I admit it: I’ve become one of those irritating, annoying elders who persist in admonishing young people with the assertion that “If I knew at your age what I know now, things would be very different!” Way back when I was the victim of this ominous earful, I had no idea what on earth my elders were talking about. Eventually, I learned that this was just another way of saying that “youth is wasted on the young” and that I had a long way to go and a lot to learn.
I came to understand that I must travel my own hills and valleys and follow my own path. That path, tortuous at times, has brought me to the life I now lead. Rather than fate and destiny, I’m a strong believer in chance and coincidence; yet deep inside there’s a sense of the rightness of things, of being precisely where I need to be.
Suppose my son Ted had not moved to Connecticut. I would have had no impetus to move here. Ted would not have met Carol, and my grandchildren (if any) would not be exactly as they are. (Unthinkable!) In an abundance of caution about moving from my lifelong home state, I rented instead of purchasing a home, intended as a temporary measure. Sixteen years later I’m still a renter, the ideal situation for me at this stage of life.

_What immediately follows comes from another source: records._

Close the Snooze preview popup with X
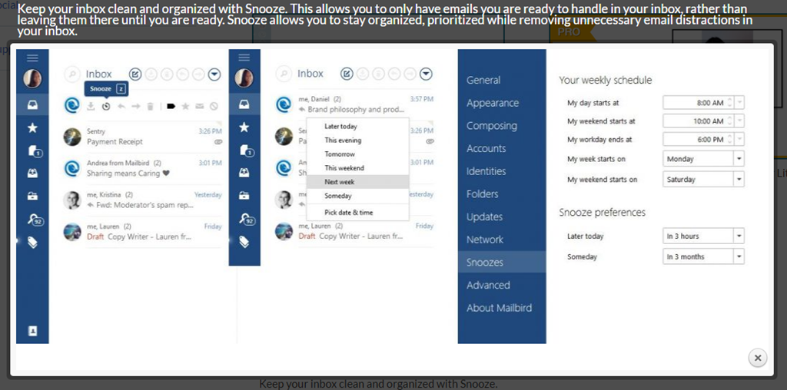The height and width of the screenshot is (390, 787). [757, 358]
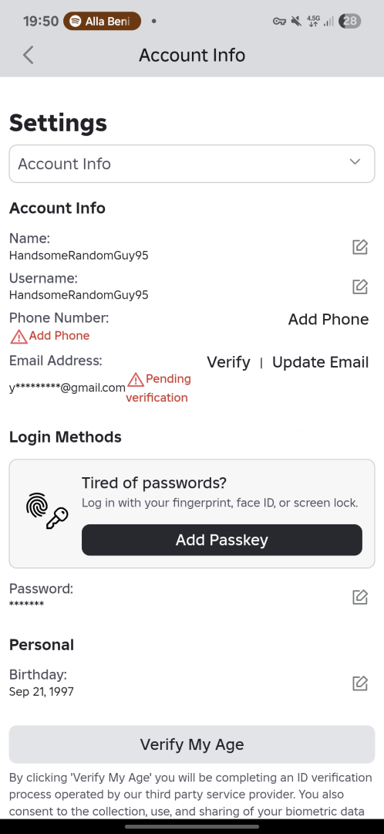Tap the Add Passkey button
Image resolution: width=384 pixels, height=834 pixels.
click(222, 540)
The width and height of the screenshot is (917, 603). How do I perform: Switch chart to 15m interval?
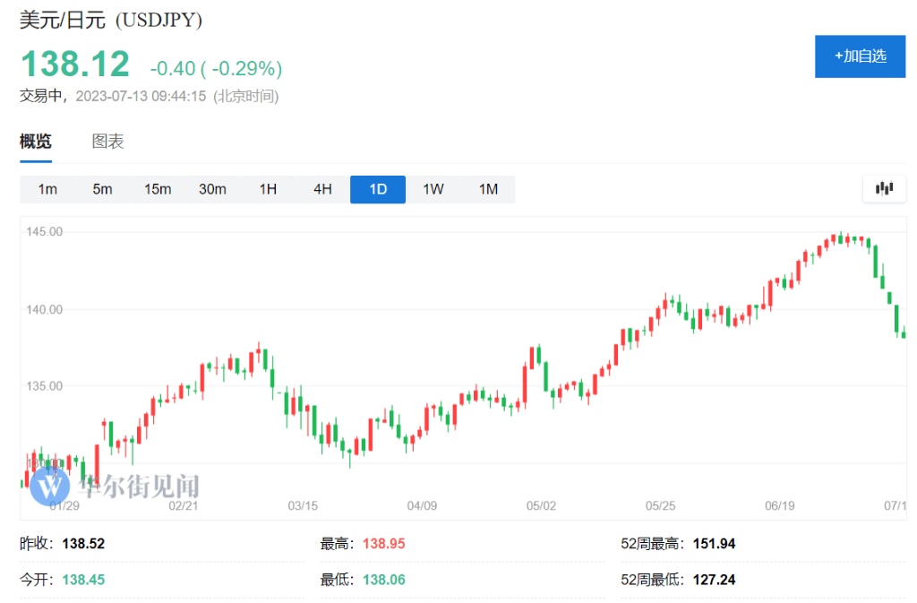click(x=158, y=189)
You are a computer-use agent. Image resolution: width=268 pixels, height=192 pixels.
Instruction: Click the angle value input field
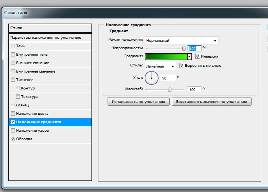(168, 78)
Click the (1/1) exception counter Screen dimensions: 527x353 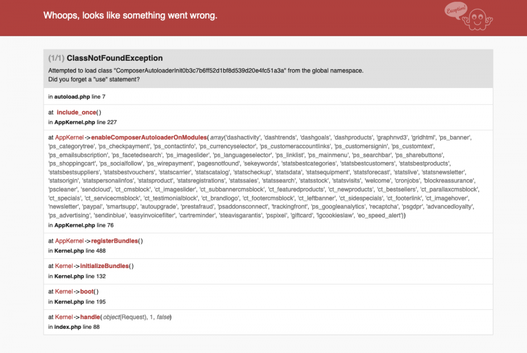56,58
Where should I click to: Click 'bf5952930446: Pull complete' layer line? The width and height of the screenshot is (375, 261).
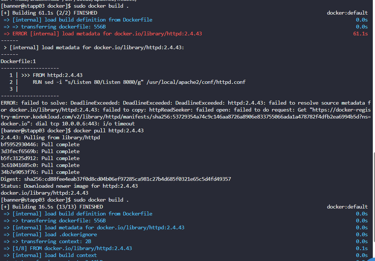click(40, 144)
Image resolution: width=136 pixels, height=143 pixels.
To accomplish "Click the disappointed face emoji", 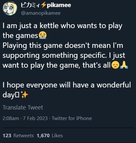I will coord(115,65).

I’m here to stay.
Though I was Unitarian prior to moving here, my spiritual home would not have been UUS:E. I would not have known this blessed place or any of you, who have welcomed me, respected me, accepted me for who I am, and helped me through tough times–physical, emotional, and spiritual–awarding me the most joyous friendships anyone could dream of. People here mean what they say when it comes to accepting one another and recognizing every person’s inherent worth and dignity. I am inspired and enlightened by all of you.
Truly, life has never been more settled, contented, or serene.
So, in response to Mary Oliver’s query as to what I intend to do with the rest of my life, why in the world would I want anything to change? I love my life just as it is now. I intend to do whatever I must to keep it this way: to take good care of my health, enjoy my extraordinary family and friends, luxuriate in my passion for books, theater, film, and music, and adhere to UU principles. An Episcopal prayer reminds me to “live so honestly and fearlessly that no outward failure can dishearten me or take away the joy of conscious integrity.”
Yes, this IS my one life, and yes, it IS precious. But I’ve no desire for it to be “wild” in any way. I am at a place where peace is a priority, and I believe I’ve found that peace within myself at long last. And as for being that irritating, annoying elder—I’m working on that!
Quoting Edna St. Vincent Millay: O World, I cannot hold thee close enough!